Like standard medical protocols, the regulatory framework within the financial sector has been put into place to reduce error and reduce the risk of bad outcomes. Like rules deployed in medicine, the rules in the financial sector attempted to encourage particular behaviors which were thought to lower both individual and systemic risks. The cautionary part of this tale centers on two flaws, neither one being unique to the financial sector.

First, what is viewed as being safe bets at one point in time turn out to be risky and tragically bad bets at a different point in time. At the time the Basel Accords were adopted in 1988, mortgage based securities were viewed as the lowest risk investments banks could hold. The rules put in place at the time strongly encouraged commercial banks to hold these securities through capital rules, specifically allowing much greater leveraging when holding these debts (>50 fold) than with corporate loans (<20 fold).

The consequences of this huge miscalculation are described by Wallison:
Although these rules are intended to match capital requirements with the risk associated with each of these asset types, the match is very rough. Thus, financial institutions subject to the rules had substantially lower capital requirements for holding mortgage-backed securities than for holding corporate debt, even though we now know that the risks of MBS were greater, in some cases, than loans to companies. In other words, the U.S. financial crisis was made substantially worse because banks and other financial institutions were encouraged by the Basel rules to hold the very assets—mortgage-backed securities—that collapsed in value when the U.S. housing bubble deflated in 2007. 
Today's European crisis illustrates the problem even more dramatically. Under the Basel rules, sovereign debt—even the debt of countries with weak economies such as Greece and Italy—is accorded a zero risk-weight. Holding sovereign debt provides banks with interest-earning investments that do not require them to raise any additional capital.
Accordingly, when banks in Europe and elsewhere were pressured by supervisors to raise their capital positions, many chose to sell other assets and increase their commitments to sovereign debt, especially the debt of weak governments offering high yields. If one of those countries should now default, a common shock like what happened in the U.S. in 2008 could well follow. But this time the European banks will be the ones most affected.
Rules were created which were thought to match capital requirements with risk. They did not and because they were so successful in standardizing behavior before the rules were validated, they ended up magnifying the very events which they were deployed to prevent. Compliance with rules substituted for actually thinking about actual risk.

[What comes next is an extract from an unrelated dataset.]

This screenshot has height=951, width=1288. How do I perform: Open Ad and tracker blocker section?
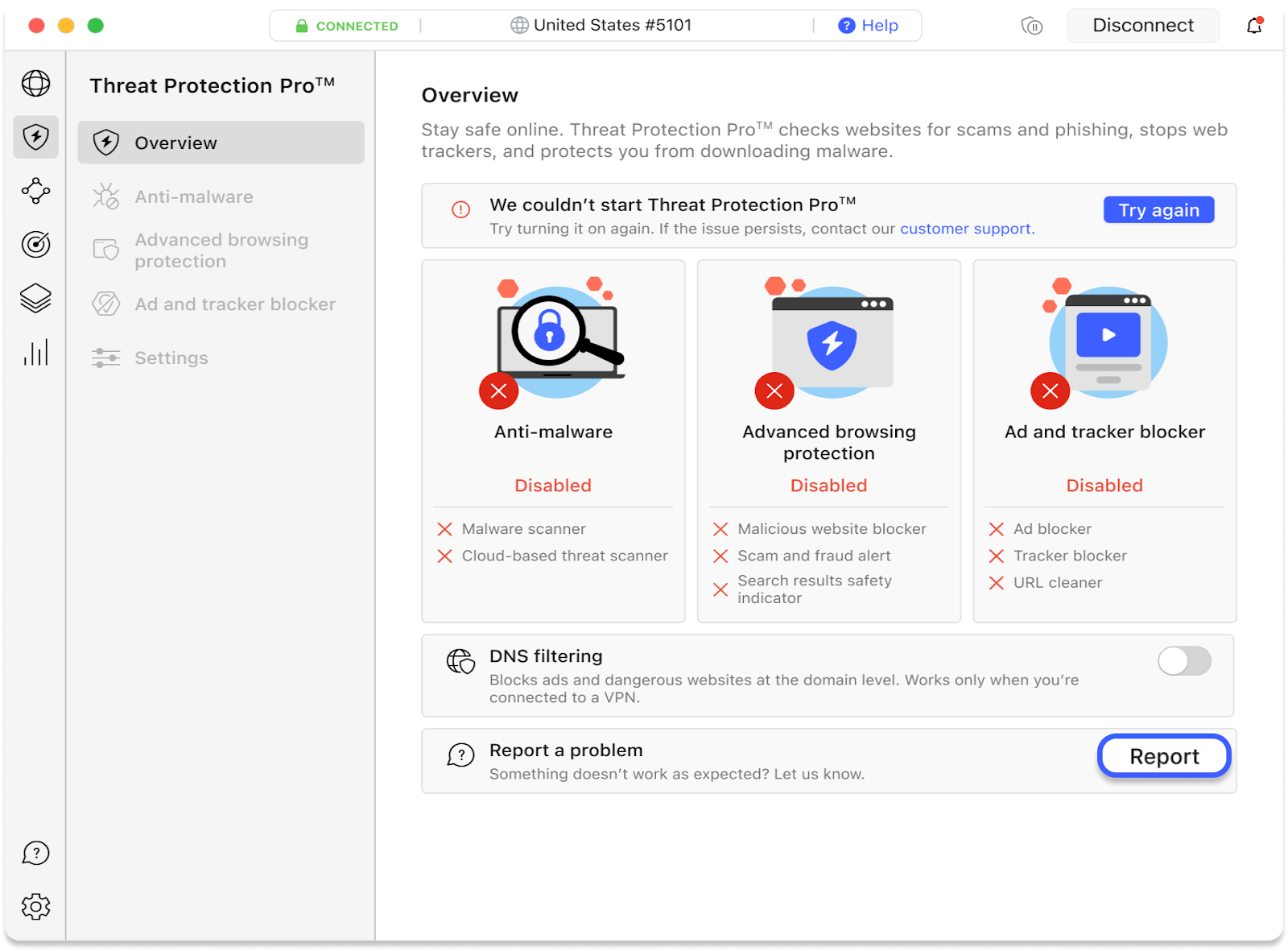[235, 304]
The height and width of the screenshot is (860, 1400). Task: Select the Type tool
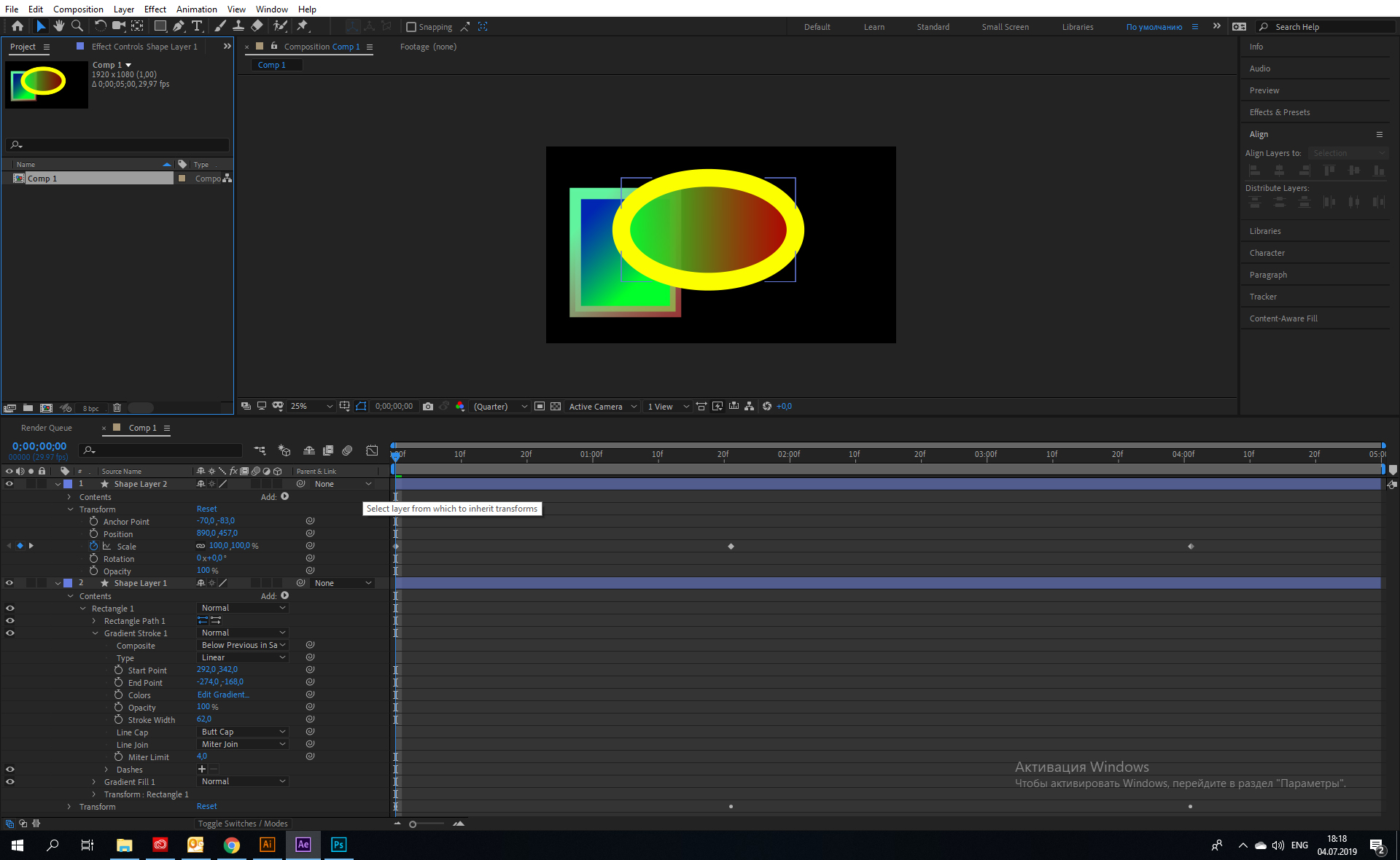(x=197, y=26)
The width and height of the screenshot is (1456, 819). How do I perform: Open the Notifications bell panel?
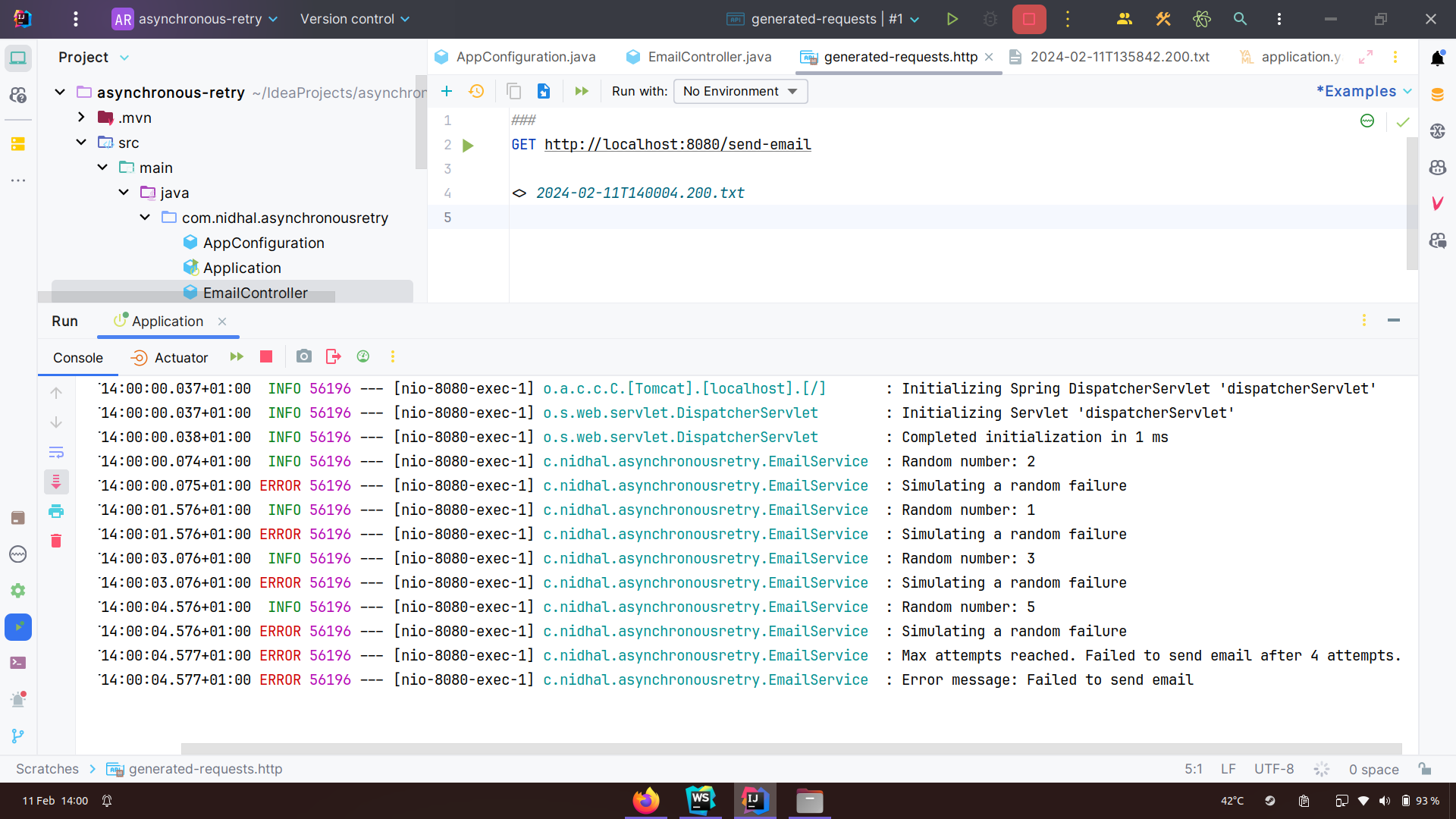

In the same vein, rules-based medical practice runs similar risks. The mantra  for diabetes control has been tighter is always better. However, the ACCORD study of tight glucose control demonstrated that targeting Hgb A1c levels below the current of 7 was associated with increased risk of death in patients affected with type 2 disease. It is fortunate that the infrastructure was actually in pace to test this practice, providing some cautionary feedback. We did not end up with the universe of primary care physicians who pushed the tight glucose control thing to the point of injury their patients. 

Throughout much of medicine there is a healthy push for standardization of practice and development of tools to assess aggregate success or failure. The problem we face is in the absence of a known superior standard, what standard practices do we push for before we have determined the best ones available? For the financial industry, they had a similar situation which resulted in both good news and bad news. The good news is they did figure out how to get banks to comply with a standard set of rules. The bad news is they were the wrong rules.